Collection limitation and security. Your users entrust your app with their information and they expect that you will take appropriate security precautions to protect it. One of the best ways to avoid security compromises of personal information is not to collect the information in the first place unless your app has a specific and legitimate business reason for the collection. For information that does need to be collected, ensure that you provide appropriate security controls to protect that information, whether it is stored on the device or on your backend servers. You should also develop an appropriate data retention policy that is implemented within the app and on your backend servers. Adobe will collect aggregate data (such as the app id, the OS version and the AIR version) for analytical purposes regarding the number of AIR apps distributed and used. None of this data will identify the user or the user’s device.

Following are some additional helpful mobile privacy guides for developers :

Geolocation. Collection and use of geolocation data raises important privacy issues. Your app’s privacy policy should discuss how the app uses geolocation data, whether it is shared with any other parties, and the level of precision of the data (for example, coarse, fine, ZIP code level, etc.). Geolocation data is generally considered sensitive because it can reveal a person’s whereabouts and, if stored, the history of his or her travels. Therefore, in addition to your app’s privacy policy, you should strongly consider providing a just-in-time notice prior to your app accessing geolocation data (if the device operating system doesn’t do so already). That notice should provide the same information noted above, as well as obtaining the user’s permission (e.g., by presenting choices for “Ok” and “No Thanks”).

Camera. Collection and use of images from a device’s camera raises important privacy issues. Your app’s privacy policy should discuss how the app uses the camera and whether the images recorded are shared with any other parties. In addition, if the app’s use of the camera is not apparent in the user interface, you should provide a just-in-time notice prior to your app accessing the camera (if the device operating system doesn’t do so already). That notice should provide the same information noted above, as well as obtaining the user’s permission (e.g., by presenting choices for “Ok” and “No Thanks”).

Capture. Collection and use of images, video, or audio from the device’s camera or microphone raises important privacy issues. Your app’s privacy policy should discuss how the app uses such sensors and whether the data recorded is shared with any other parties. In addition, if the app’s use of the camera or microphone is not apparent in the user interface, you should provide a just-in-time notice prior to your app accessing the camera or microphone (if the device operating system doesn’t do so already). That notice should provide the same information noted above, as well as obtaining the user’s permission (e.g., by presenting choices for “Ok” and “No Thanks”). Note that some app marketplaces may require your app to provide just-in-time notice and obtain permission from the user prior to accessing the camera or microphone.

Contact data. Collection and use of contact data raises important privacy issues. Your app’s privacy policy should discuss how the app uses contact data and whether it is shared with any other parties.
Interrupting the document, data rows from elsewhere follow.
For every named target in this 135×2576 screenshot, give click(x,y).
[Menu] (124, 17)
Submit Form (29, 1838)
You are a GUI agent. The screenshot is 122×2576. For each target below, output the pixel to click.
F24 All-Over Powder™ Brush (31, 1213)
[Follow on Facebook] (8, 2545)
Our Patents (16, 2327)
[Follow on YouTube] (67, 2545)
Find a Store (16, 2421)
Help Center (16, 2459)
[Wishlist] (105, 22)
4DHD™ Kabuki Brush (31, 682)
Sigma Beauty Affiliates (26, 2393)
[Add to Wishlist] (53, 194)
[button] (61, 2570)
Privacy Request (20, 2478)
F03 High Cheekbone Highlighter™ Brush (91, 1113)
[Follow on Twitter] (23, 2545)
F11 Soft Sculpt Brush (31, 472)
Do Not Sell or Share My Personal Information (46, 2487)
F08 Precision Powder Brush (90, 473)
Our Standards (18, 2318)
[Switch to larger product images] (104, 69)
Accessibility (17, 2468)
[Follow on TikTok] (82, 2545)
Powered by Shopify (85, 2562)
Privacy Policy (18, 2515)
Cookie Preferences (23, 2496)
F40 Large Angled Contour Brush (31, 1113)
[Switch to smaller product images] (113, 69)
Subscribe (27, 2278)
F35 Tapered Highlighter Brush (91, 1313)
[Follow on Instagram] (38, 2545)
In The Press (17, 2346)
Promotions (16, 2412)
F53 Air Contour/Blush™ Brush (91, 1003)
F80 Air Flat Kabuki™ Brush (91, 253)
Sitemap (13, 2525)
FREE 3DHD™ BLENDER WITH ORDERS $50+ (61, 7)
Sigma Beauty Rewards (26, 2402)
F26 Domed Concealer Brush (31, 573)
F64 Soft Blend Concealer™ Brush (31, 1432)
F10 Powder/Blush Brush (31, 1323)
Contact information is considered sensitive because it reveals the people with whom a person communicates. Therefore, in addition to your app’s privacy policy, you should strongly consider providing a just-in-time notice prior to your app accessing or using contact data (if the device operating system doesn’t do so already). That notice should provide the same information noted above, as well as obtaining the user’s permission (e.g., by presenting choices for “Ok” and “No Thanks”). Note that some app marketplaces may require your app to provide just-in-time notice and obtain permission from the user prior to accessing contact data. A clear and easy to understand user experience surrounding the use of contact data will help avoid user confusion and perceived misuse of contact data.